▸ **TASK DESCRIPTION**:
How many lines of the records below contain the word "screenshot"? Reply with the number alone.

[Dataset records]
• • •

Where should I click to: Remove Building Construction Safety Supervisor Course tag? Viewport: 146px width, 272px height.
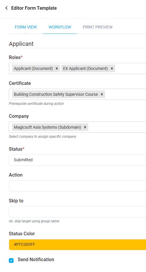(x=102, y=94)
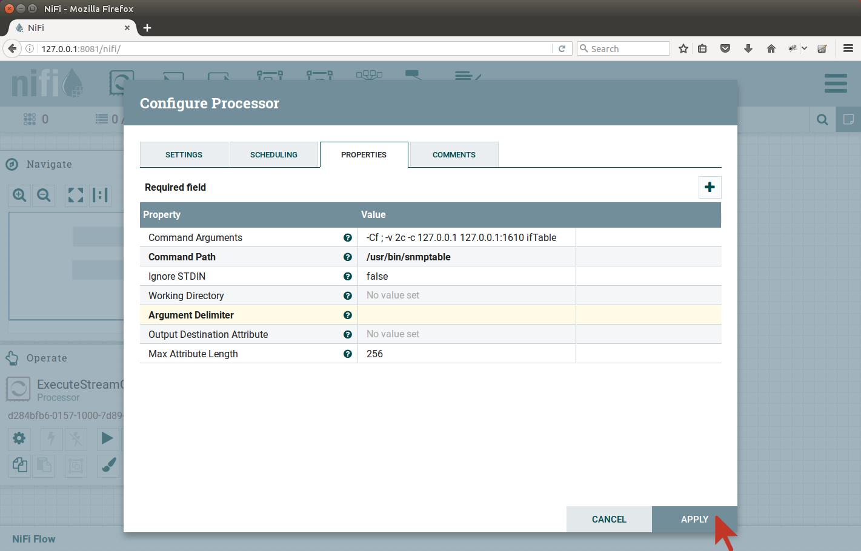Open the Scheduling tab
This screenshot has height=551, width=861.
click(273, 155)
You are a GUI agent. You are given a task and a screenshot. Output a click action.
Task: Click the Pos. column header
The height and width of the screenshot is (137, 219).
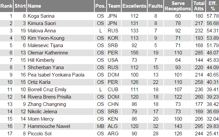(100, 6)

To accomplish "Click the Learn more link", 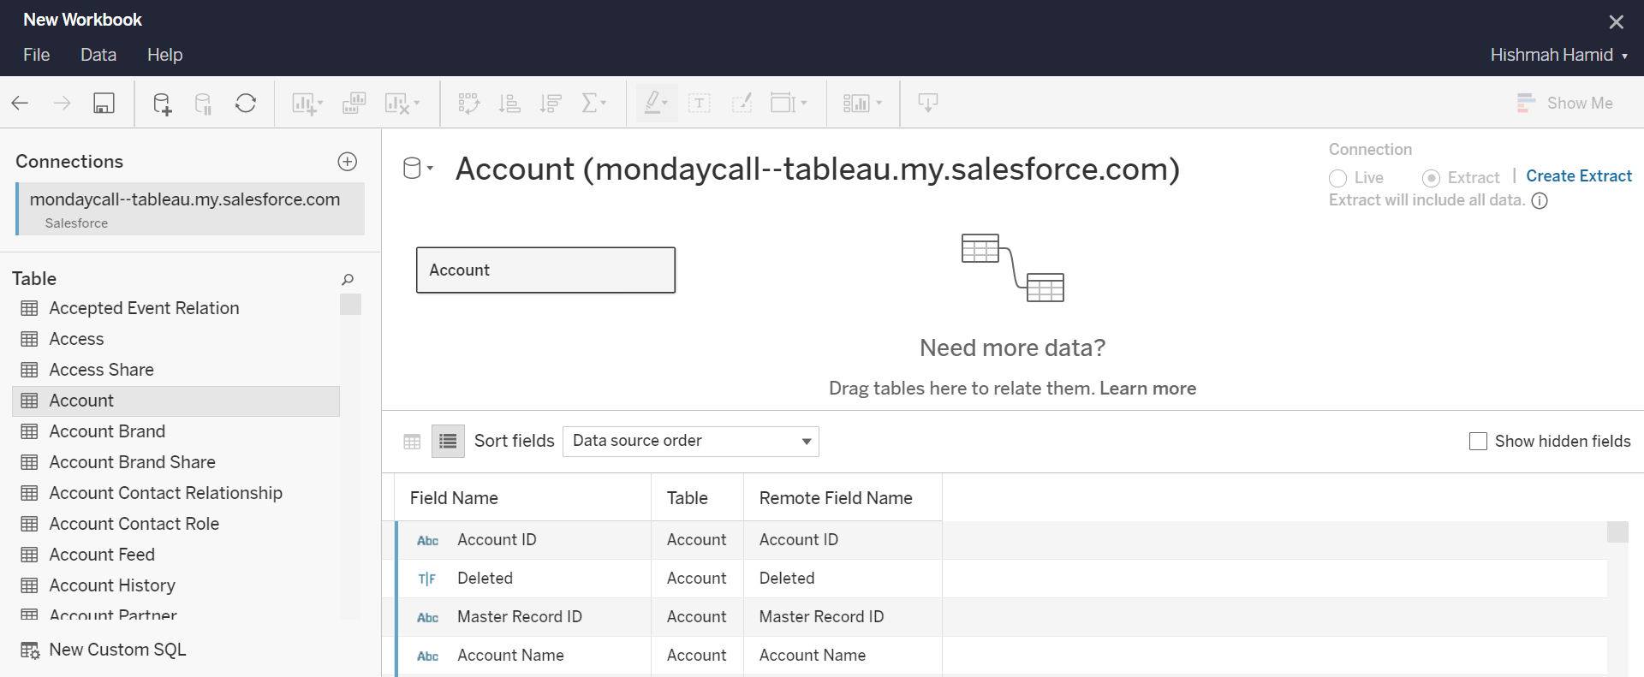I will click(x=1147, y=389).
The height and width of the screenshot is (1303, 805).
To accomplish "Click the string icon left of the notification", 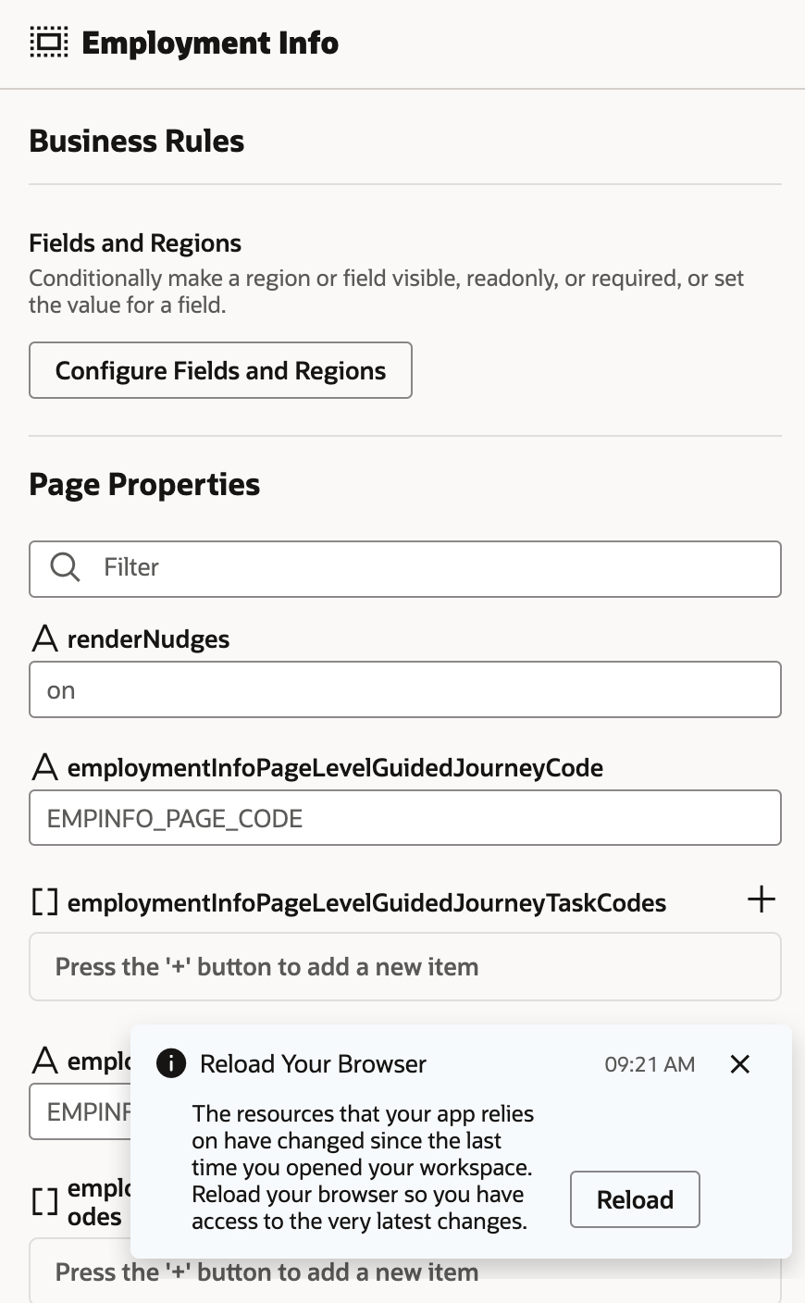I will pos(44,1061).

• • •

▸ **THE RESULT**:
4